My sophomore year at Sarah Lawrence started at the crack of dawn in New Jersey, when I left my parents sleeping at a family friend’s place in Union and drove to Westchester. I remember telling them, grown-up that I was, that the first few hours of Registration Day were going to be a zoo and they were better off joining me later in the afternoon.
How prescient. I got to campus and ran smack into a housing crisis. My gorgeous off-campus dorm house, a rambling early-1900s home rented from nearby Concordia College, that I’d expressly picked because I’d get an enormous room all to myself, was suddenly equipped with a roommate paired in haste and probably not thoughtfully, either. I would have thrown a full-grade tatty but my situation was nothing compared to the students allotted rooms in the living rooms of other dorm houses, on campus. After a quick conference with Beth, my freshman roommate and anchor of friendship on campus, we proposed that my unknown roommate take Beth’s single on campus, and Beth move in with me over at Ressmeyer. Everyone was happy.
And the year went on. Eventually, a room cleared out downstairs – oddly enough, by an unnaturally quiet girl named Alexis who would have a profound and sometimes devastating impact on my junior year – and Beth moved into it. It was an amazing year, living in this glorious old house ten minutes from the incestuous bubble that was SLC. We had a big kitchen, a wraparound porch, and street parking. We had Trader Joe’s down the street, late evenings on the stoops with beer (never mind being 19), and long, funny talks well into the night.

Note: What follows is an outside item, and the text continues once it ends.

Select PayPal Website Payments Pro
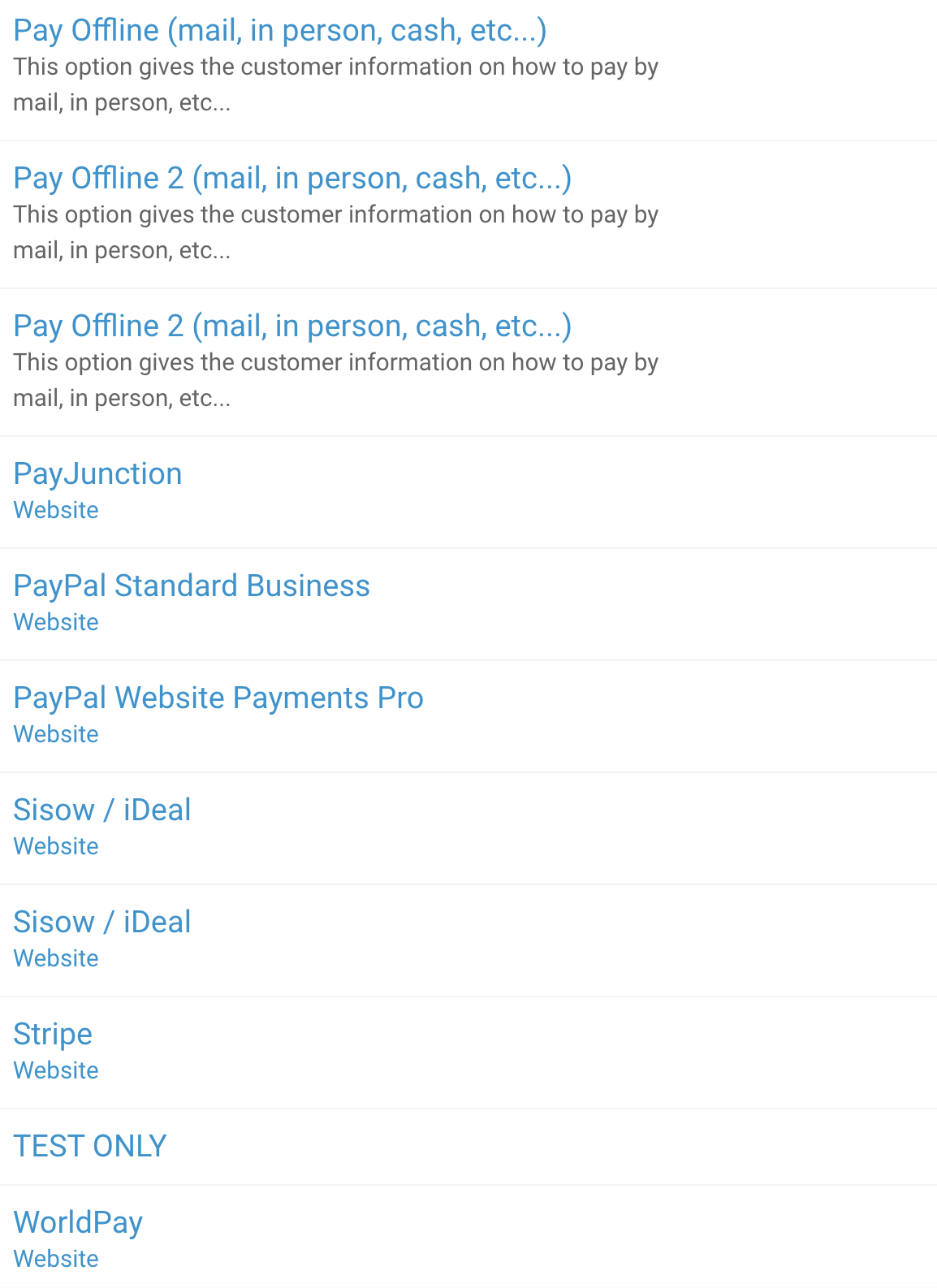This screenshot has height=1288, width=937. (218, 698)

It wasn’t a perfect year, it never is. Two of the friends we had in that house aren’t really friends any longer, for very different reason. One had her own layers of baggage about Beth and me, but mostly aimed at me. Our friendship dissolved in rather annoyingly close quarters, my senior year. Another brilliant girl in the house was a mixed blessing housemate – genius and funny and full of surprises, but also going through her own high-level trauma that impacted Beth more strongly than me. Both of these once-friends are names and memories that draw difficult ambivalence in us. They’re names and stories with which Josh and Stuart are familiar.

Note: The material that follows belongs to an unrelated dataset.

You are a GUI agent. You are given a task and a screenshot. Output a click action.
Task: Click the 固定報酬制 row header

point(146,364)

So the year came to an end, and this is Beth moving out of her sun-drenched room and into her forest-green Honda Civic, packing to head back to Texas to find herself, and Josh. It’s the first picture I remember taking of Beth with her adult confidence, a new mantle she was trying on and which she still wears so well today. There’s that Ben Folds Five teeshirt of which I was always so covetous. And those worn wooden steps that I sat on, or dashed down, or dragged groceries up.
It feels like my entire sophomore year, in one frame.